>> BEGIN Record set
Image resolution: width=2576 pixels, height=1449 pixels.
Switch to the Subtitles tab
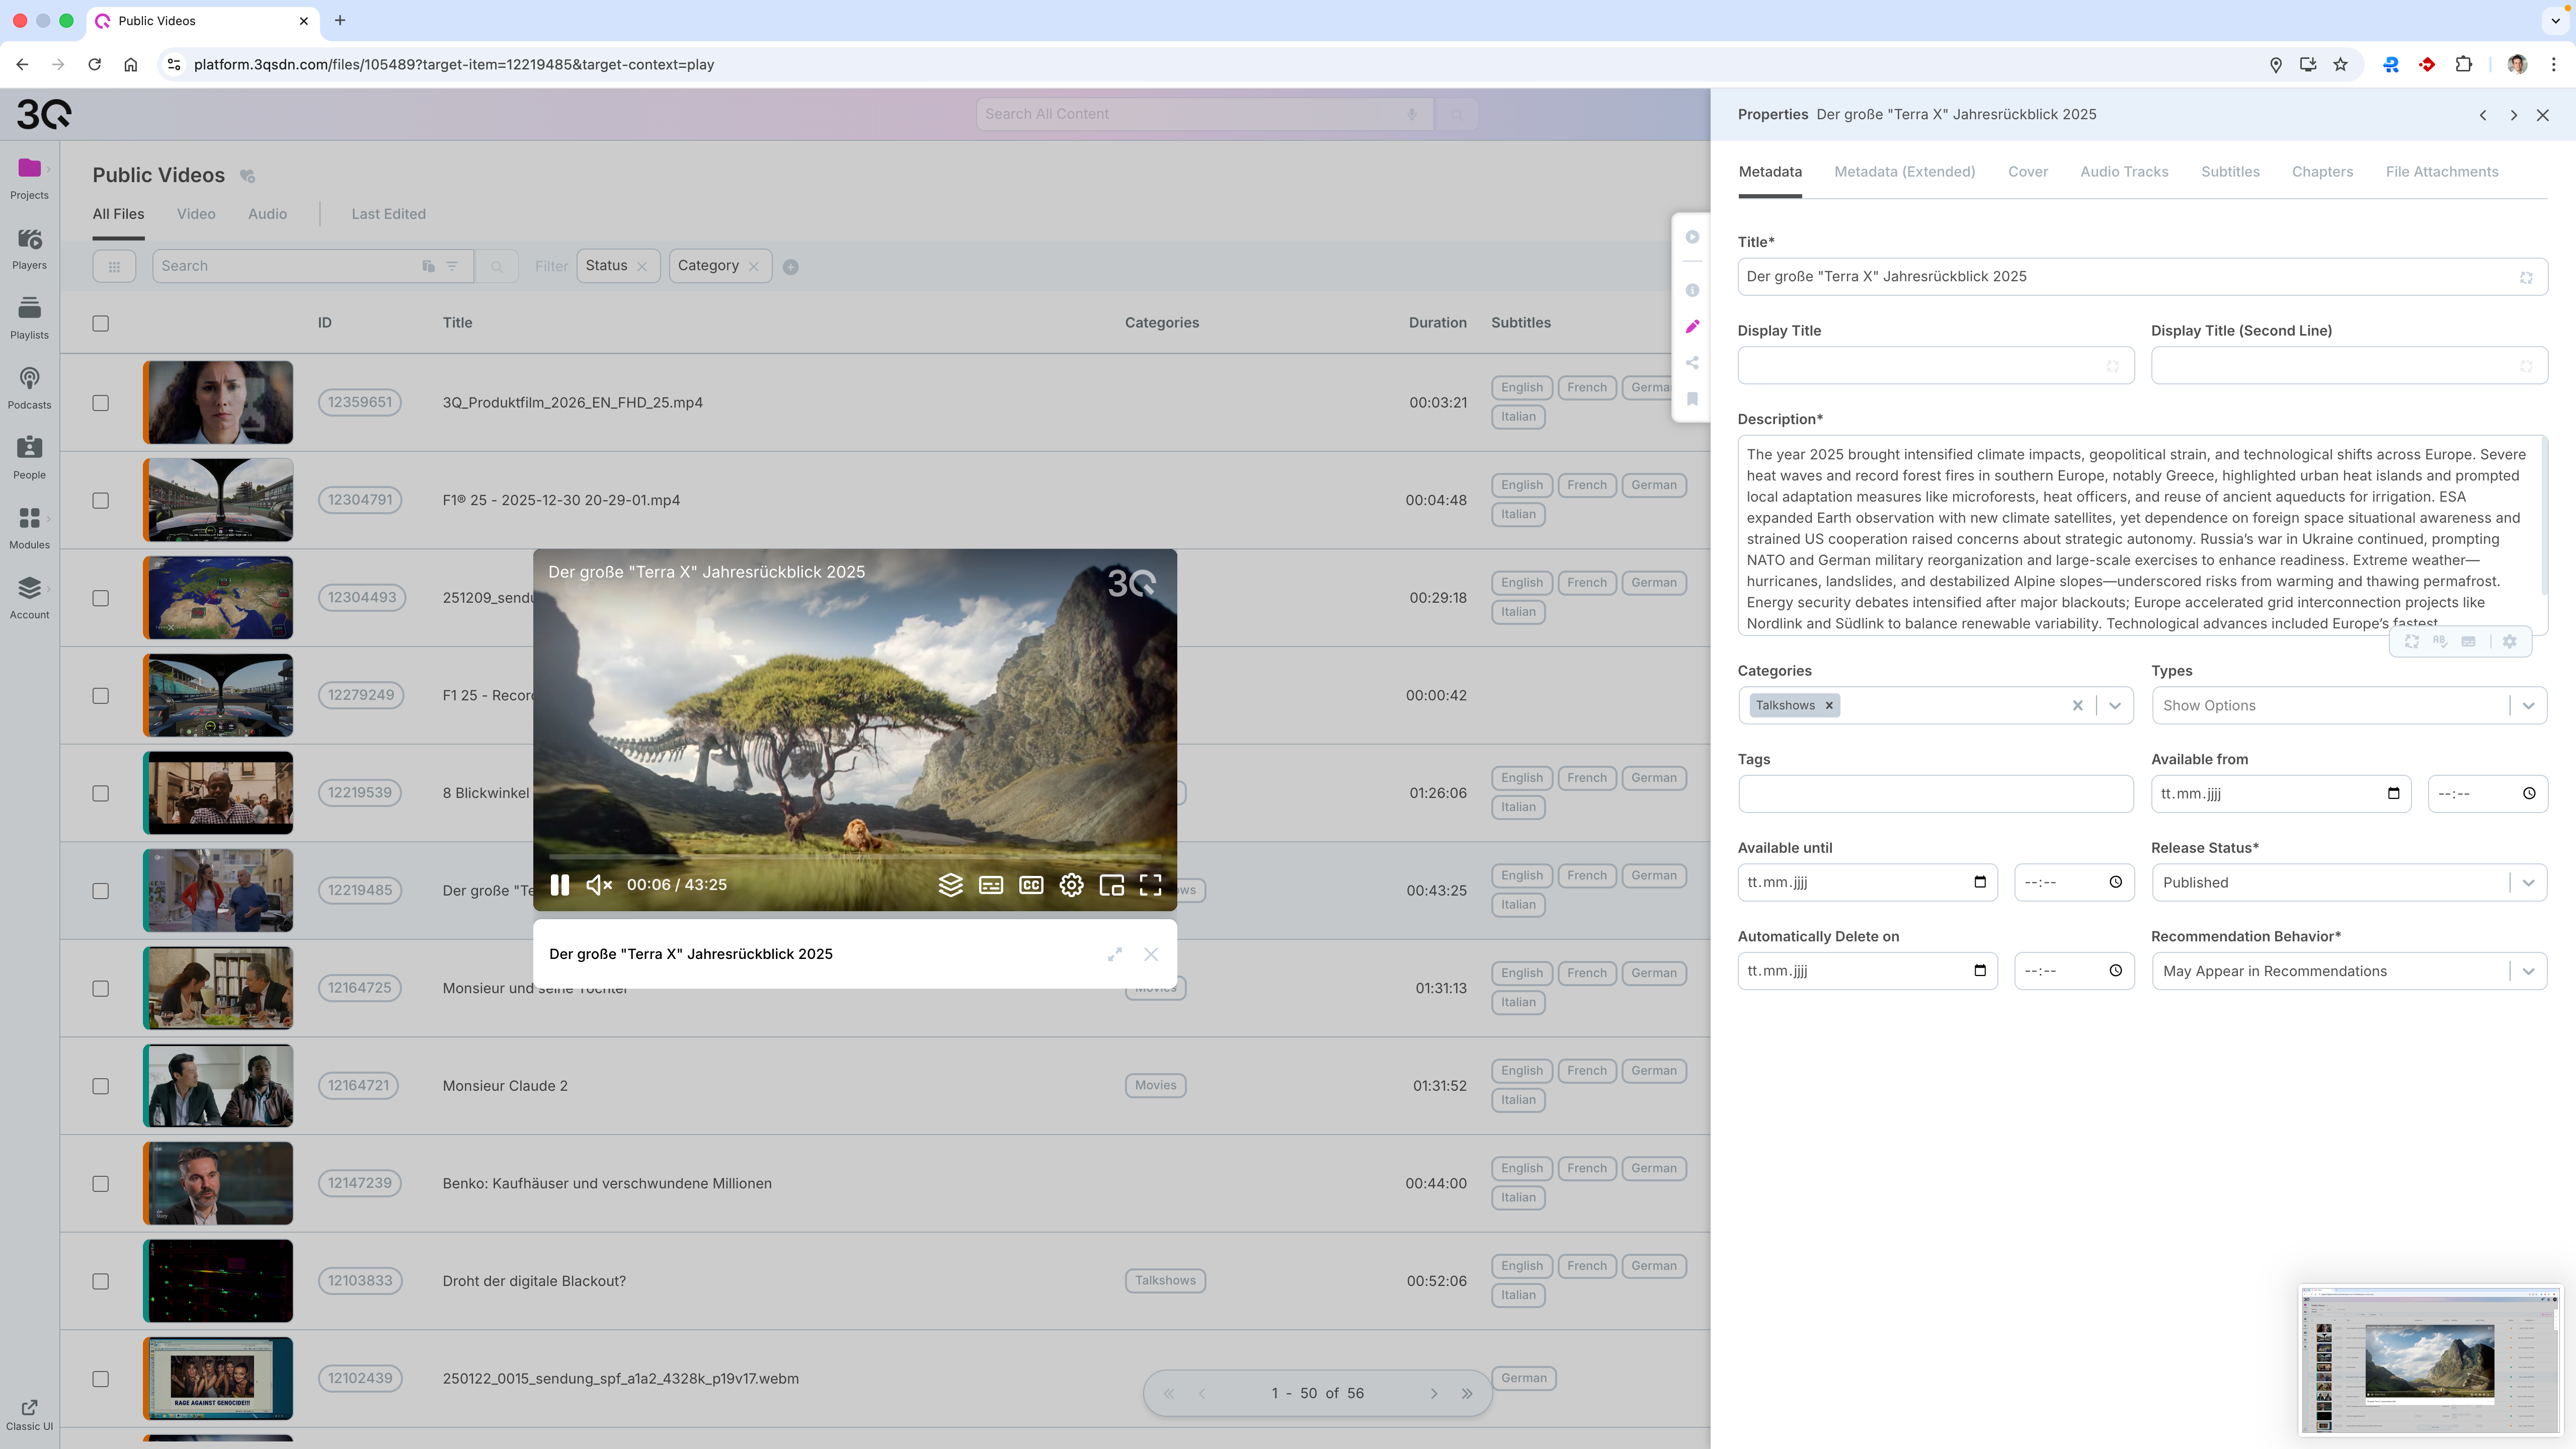[x=2229, y=172]
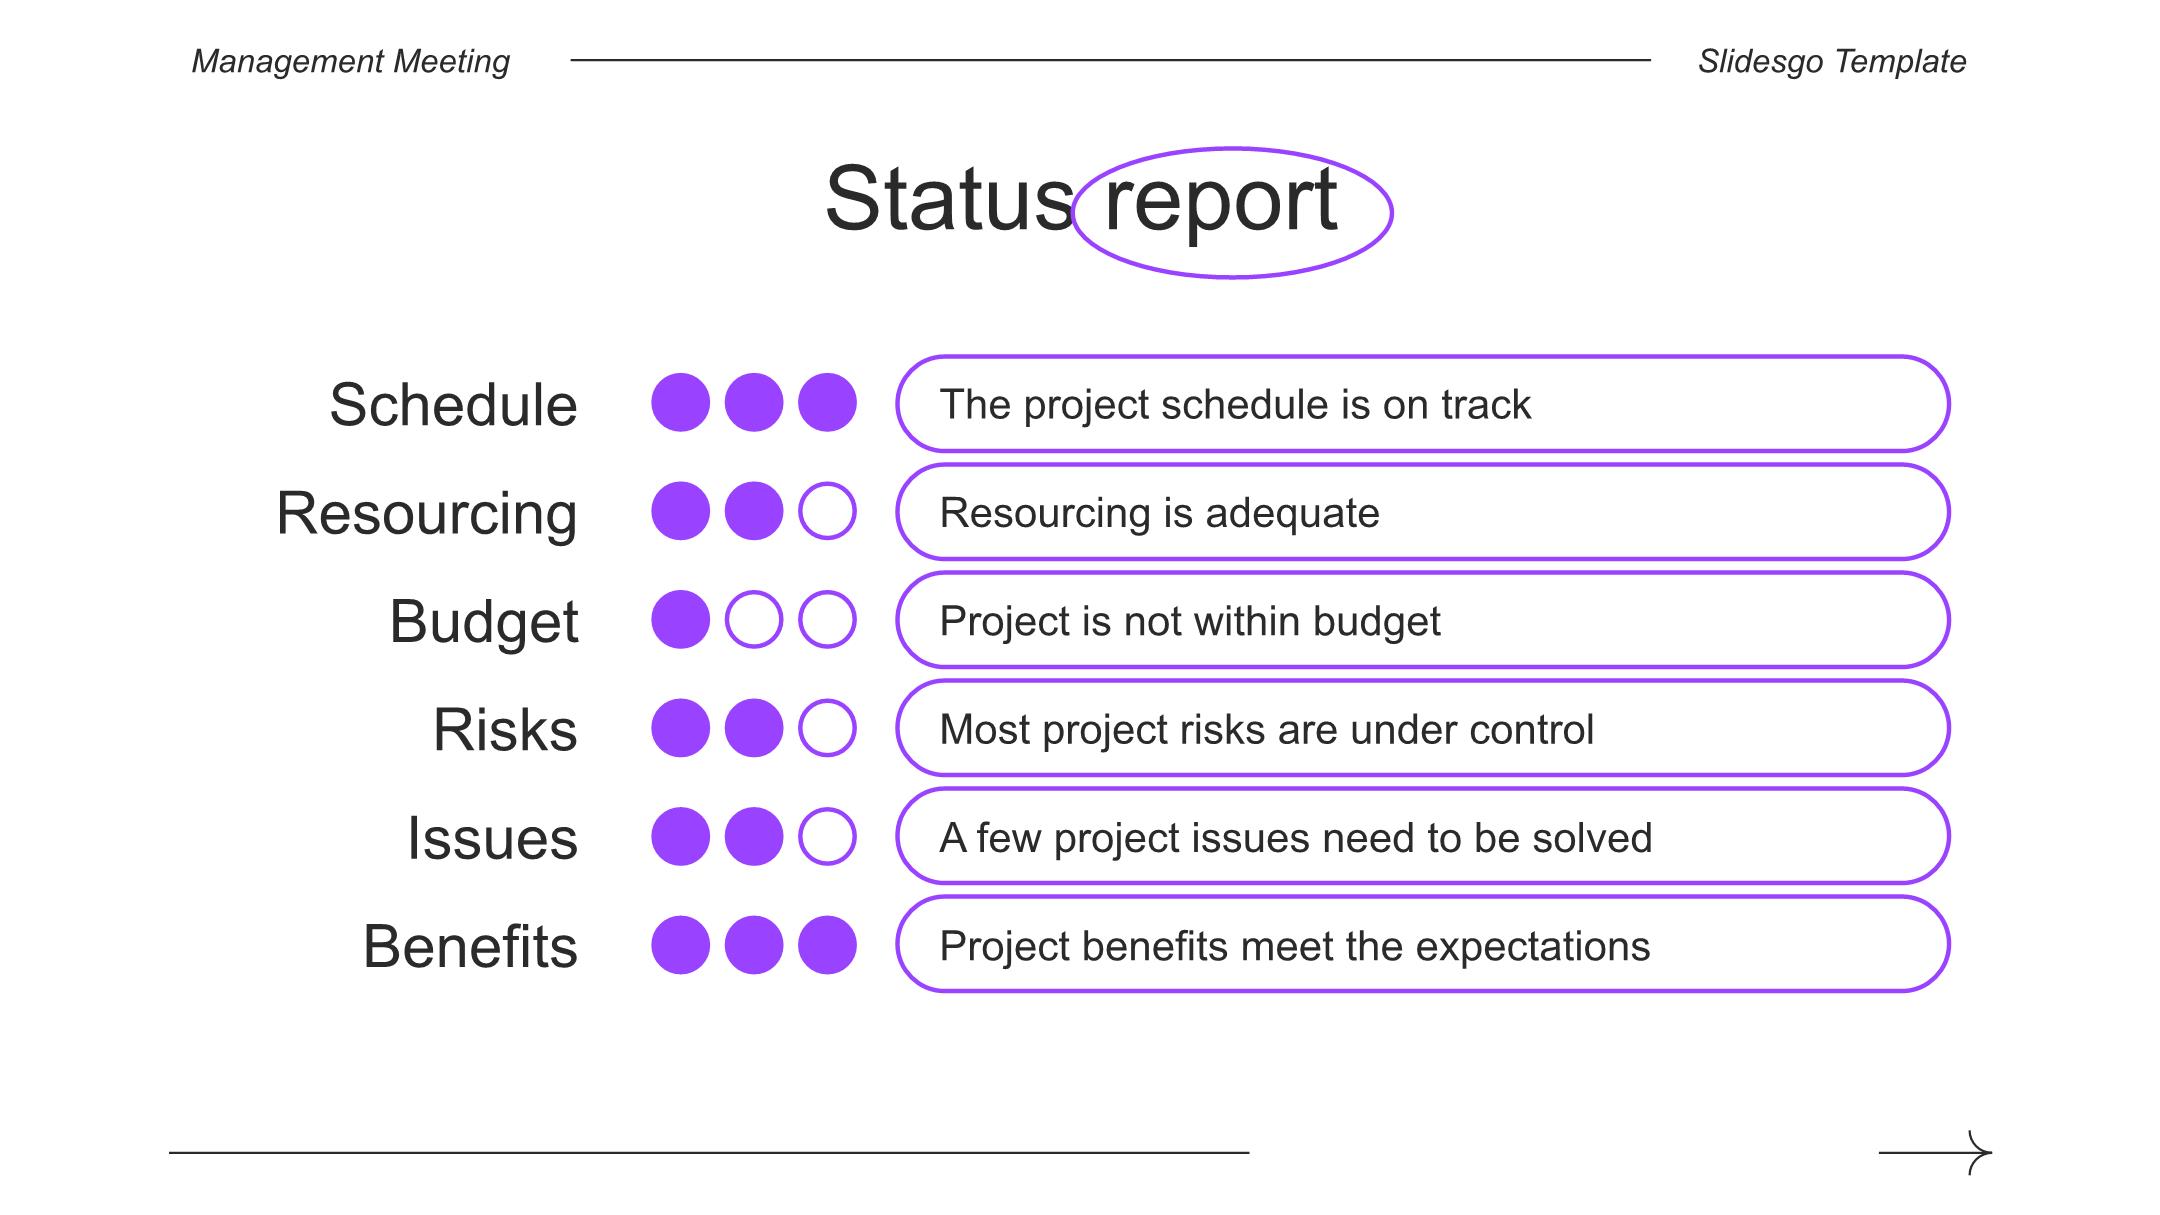The height and width of the screenshot is (1215, 2160).
Task: Click the 'Project is not within budget' box
Action: click(1423, 620)
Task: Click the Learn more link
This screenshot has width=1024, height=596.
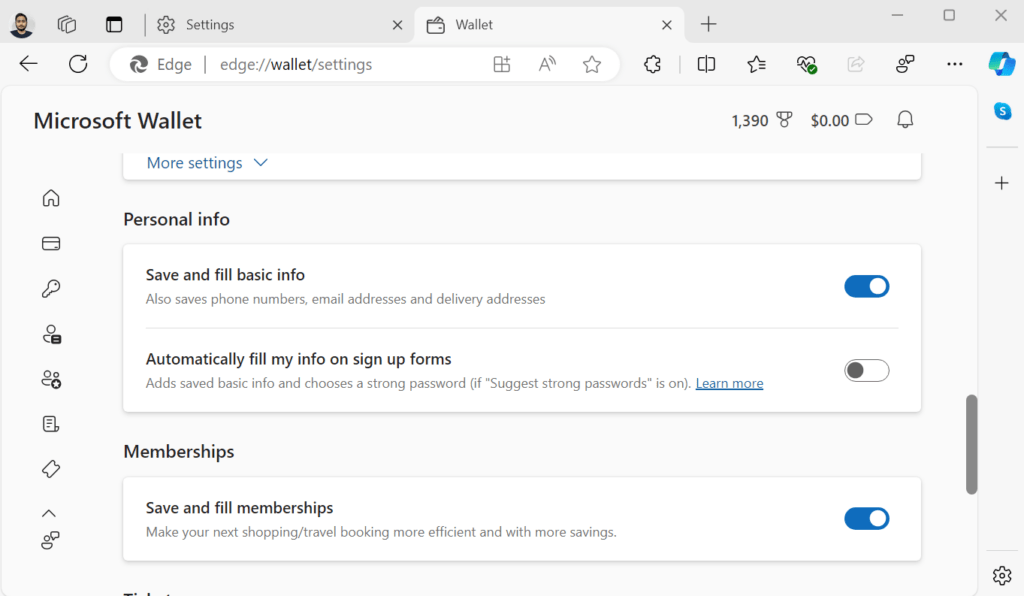Action: point(729,383)
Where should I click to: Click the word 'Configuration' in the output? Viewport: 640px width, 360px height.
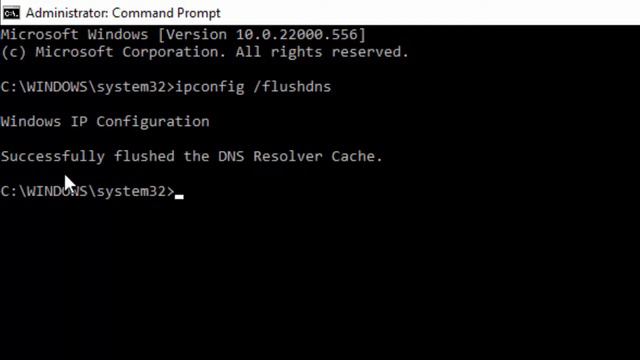click(x=153, y=122)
>> END Record set
▶ **Your goal**: Repeat every line of the records above word for word, leaving the pictures out.

▶ **Result below**:
Image resolution: width=2576 pixels, height=1449 pixels.
Switch to the Subtitles tab
[x=2229, y=172]
The height and width of the screenshot is (1215, 2160).
Task: Click the 'Project is not within budget' box
Action: click(1423, 620)
Task: Click the Learn more link
This screenshot has width=1024, height=596.
Action: point(729,383)
Where should I click to: Click the word 'Configuration' in the output? Viewport: 640px width, 360px height.
click(x=153, y=122)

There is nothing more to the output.